## Görevleriniz
(a) Verilen metinde "Doina, kanını içerek" sözcüklerinin geçtiği yerden başlayın ve "nazarında iyice düşer." sözcüklerinden sonra durun. Aradaki bölümü hiçbir değişiklik yapmadan tekrar yazın.
(b) Verilen metne göre Csilla'nın işittiklerinden hiç hoşlanmamasının nedeni nedir? Bir ila üç cümleyle açıklayın.

## Verilen Metin
Doina, kanını içerek Martha'yı (annesini) iyileştirmeyi başarır. Duayen'i de bu şekilde tedavi etmeyi teklif eder. Duayen'i teklif etmek için Topluluk'a gittiğinde, Duayen, onu affetmeye çoktan razıdır. Ona hala hayrandır ve onu kendi varisi olarak görür. Csilla, bu işittiklerinden hiç hoşlanmaz çünkü Duayen'in varisi olmak istemektedir. Duayen'in Csilla'yı umursamayan laflarını da işitince, Csilla, Duayen'i boğrarak öldürür. Doina'ın da kanını emer. Böylece yüzündeki deformasyonu da iyileştirir. Duayen'i öldürdüğü için Csilla'nın itibarı Topluluk nazarında iyice düşer.

## Kayıt Listesi
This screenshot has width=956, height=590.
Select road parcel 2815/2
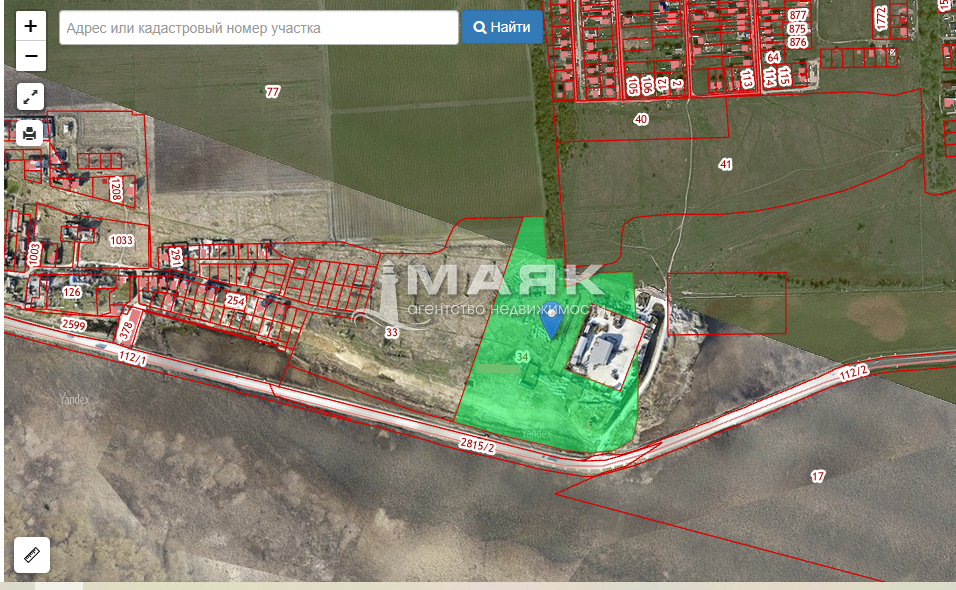477,445
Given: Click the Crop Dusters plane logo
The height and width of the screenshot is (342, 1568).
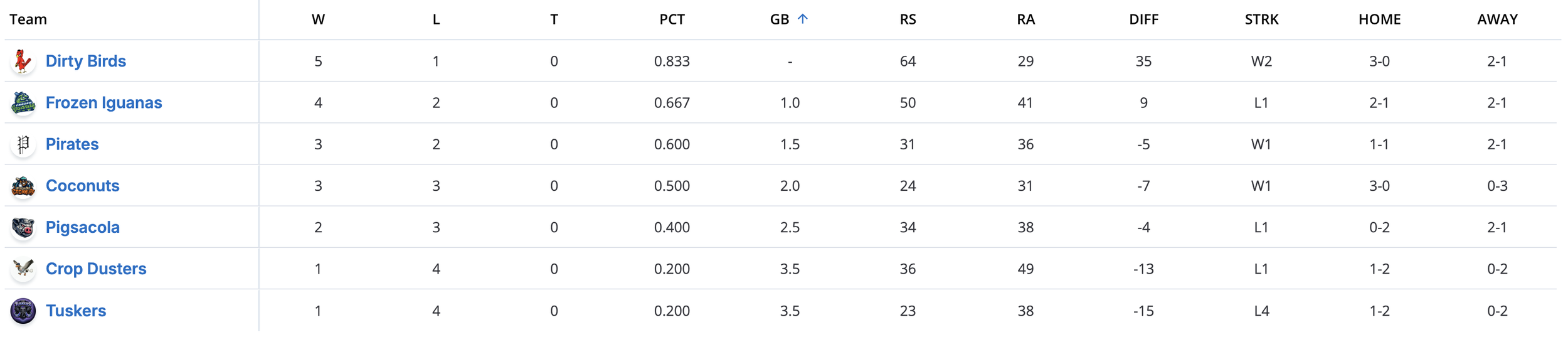Looking at the screenshot, I should [23, 269].
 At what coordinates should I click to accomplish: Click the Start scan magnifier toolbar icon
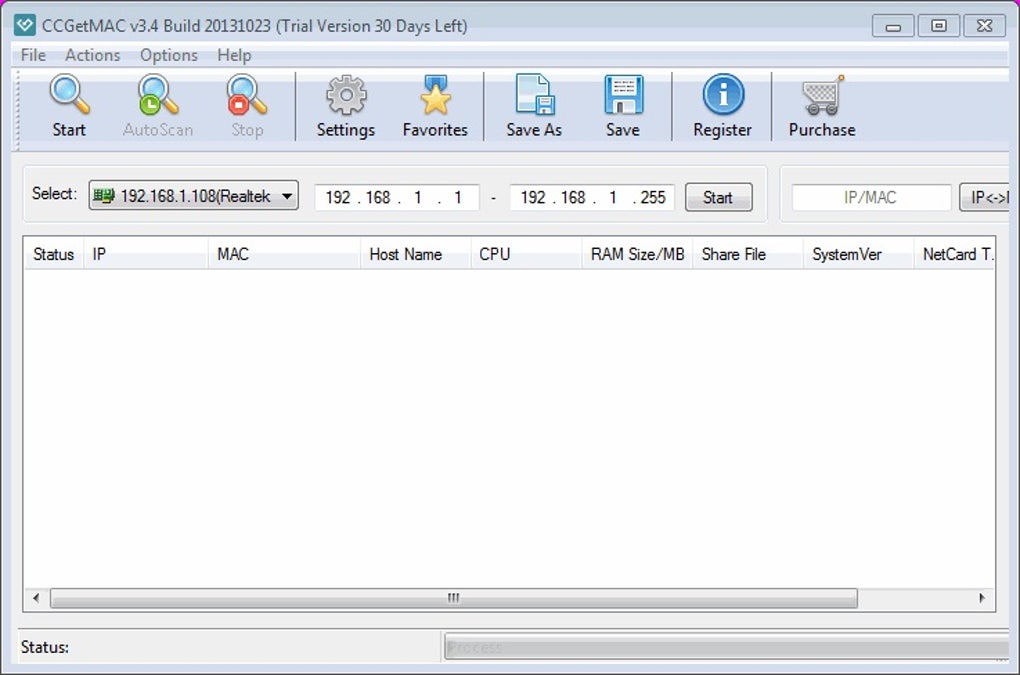click(x=69, y=95)
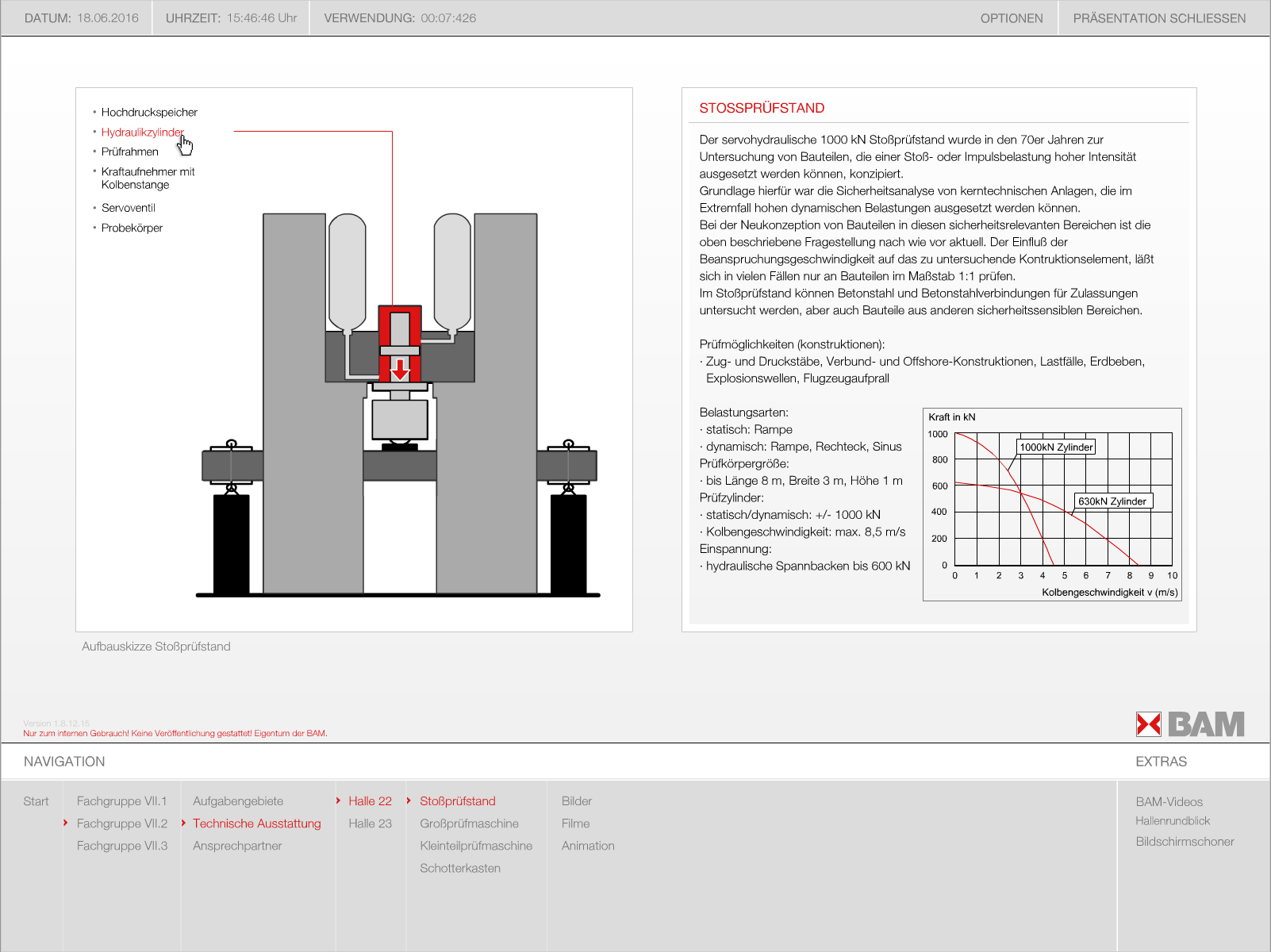
Task: Open the Animation view
Action: tap(588, 846)
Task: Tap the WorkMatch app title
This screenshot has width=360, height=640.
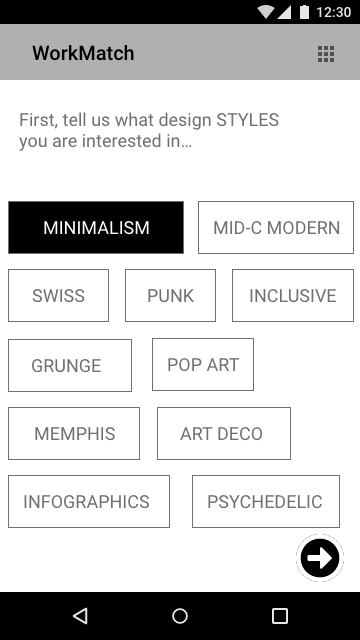Action: [x=83, y=53]
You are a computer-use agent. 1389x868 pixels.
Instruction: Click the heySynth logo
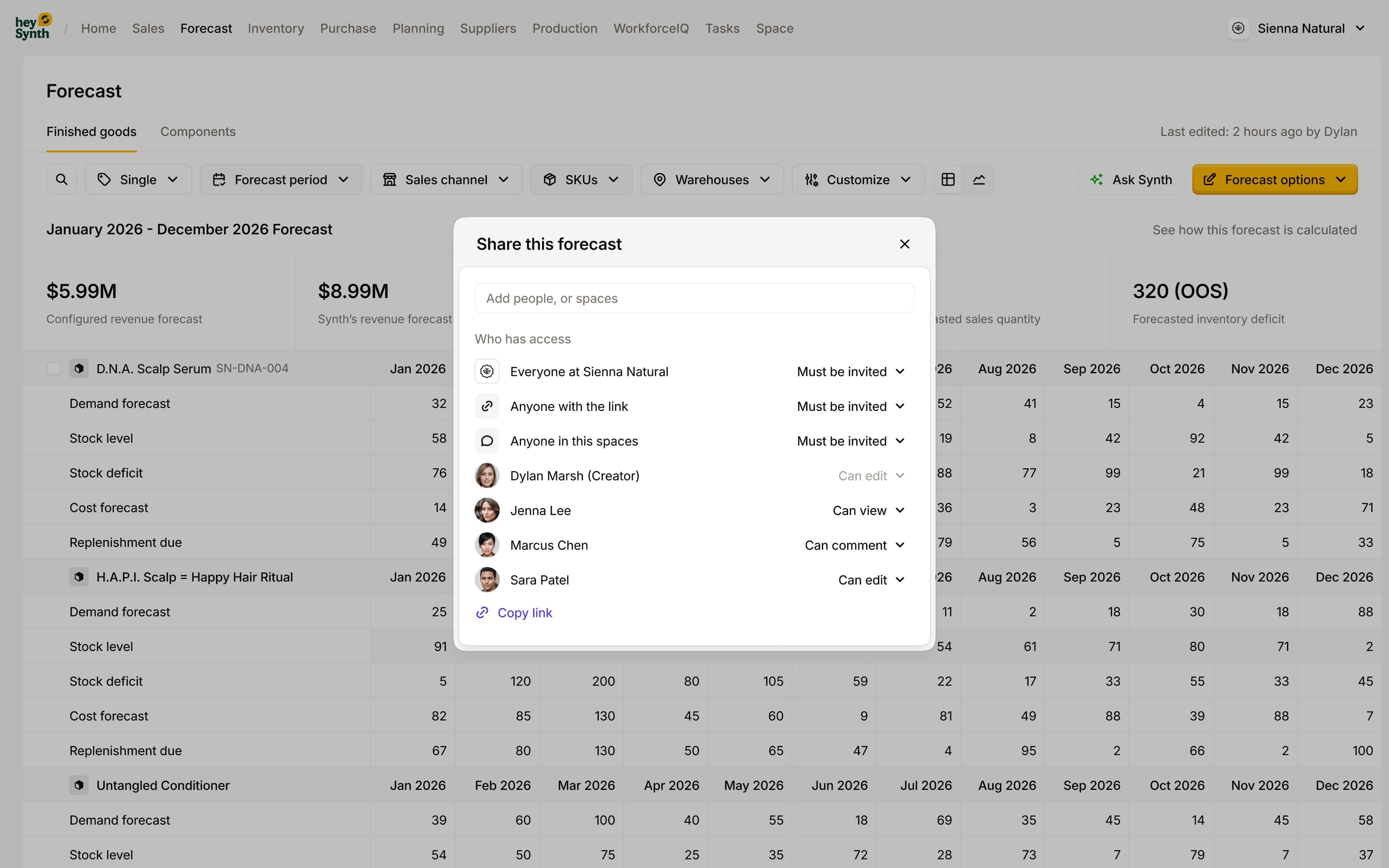pyautogui.click(x=33, y=27)
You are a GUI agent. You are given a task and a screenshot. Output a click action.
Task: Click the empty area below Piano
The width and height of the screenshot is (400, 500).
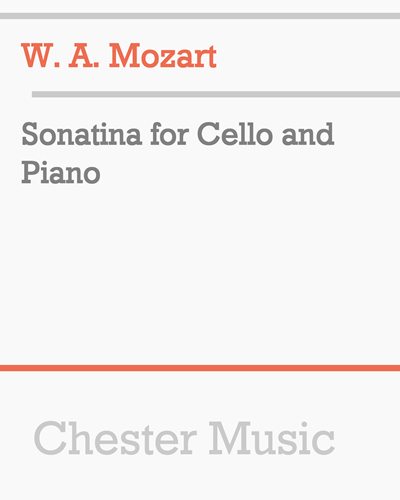tap(200, 275)
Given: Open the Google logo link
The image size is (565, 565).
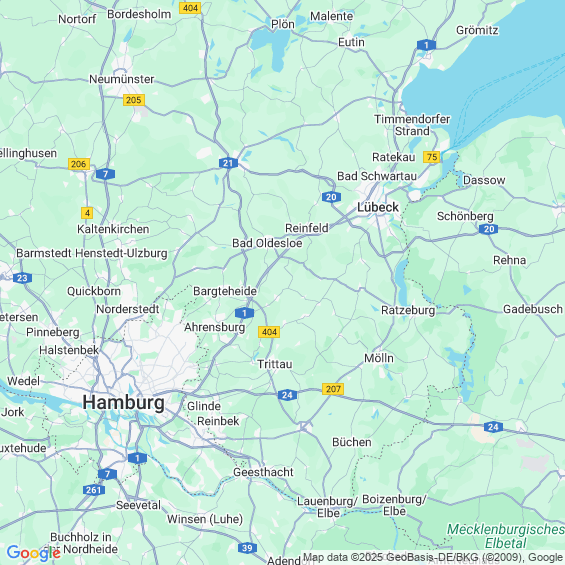Looking at the screenshot, I should 34,552.
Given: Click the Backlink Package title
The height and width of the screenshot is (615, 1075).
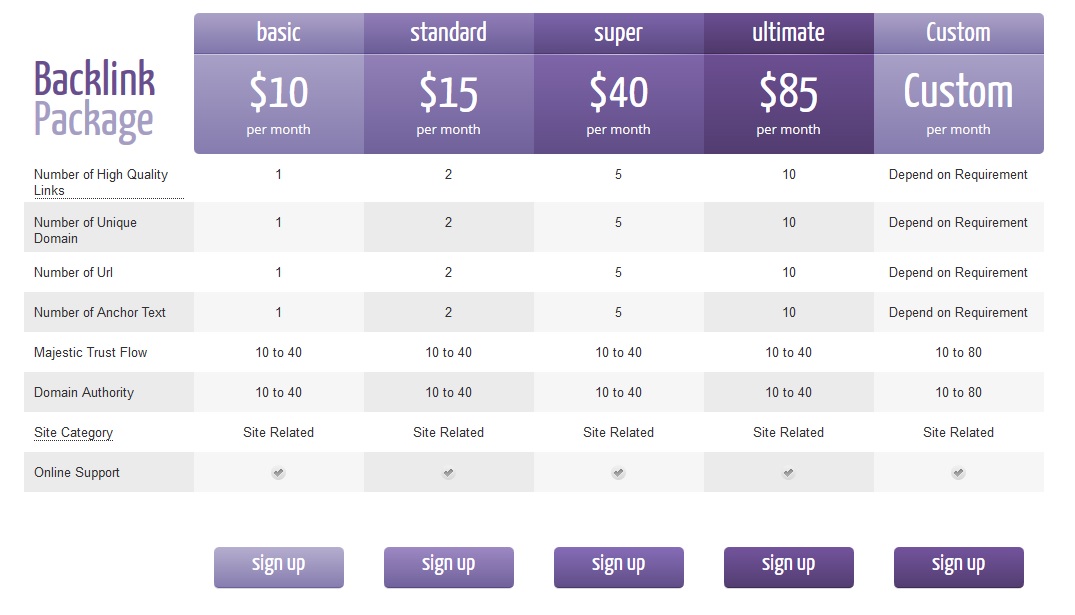Looking at the screenshot, I should [x=95, y=101].
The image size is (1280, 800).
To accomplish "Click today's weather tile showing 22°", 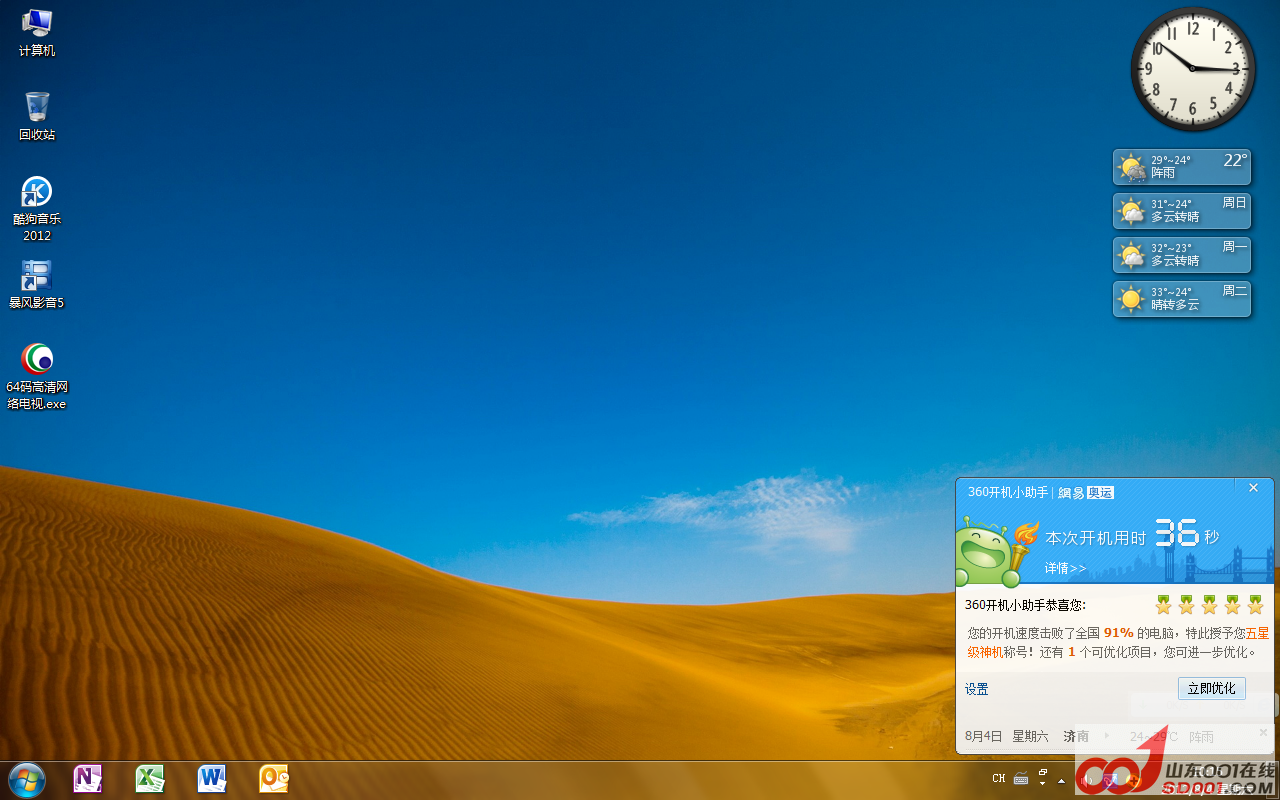I will click(x=1181, y=167).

## Görev Sonuçları
(a)
Doina, kanını içerek Martha'yı (annesini) iyileştirmeyi başarır. Duayen'i de bu şekilde tedavi etmeyi teklif eder. Duayen'i teklif etmek için Topluluk'a gittiğinde, Duayen, onu affetmeye çoktan razıdır. Ona hala hayrandır ve onu kendi varisi olarak görür. Csilla, bu işittiklerinden hiç hoşlanmaz çünkü Duayen'in varisi olmak istemektedir. Duayen'in Csilla'yı umursamayan laflarını da işitince, Csilla, Duayen'i boğrarak öldürür. Doina'ın da kanını emer. Böylece yüzündeki deformasyonu da iyileştirir. Duayen'i öldürdüğü için Csilla'nın itibarı Topluluk nazarında iyice düşer.

(b) Csilla işittiklerinden hiç hoşlanmaz, çünkü Duayen'in varisi olmak istemektedir.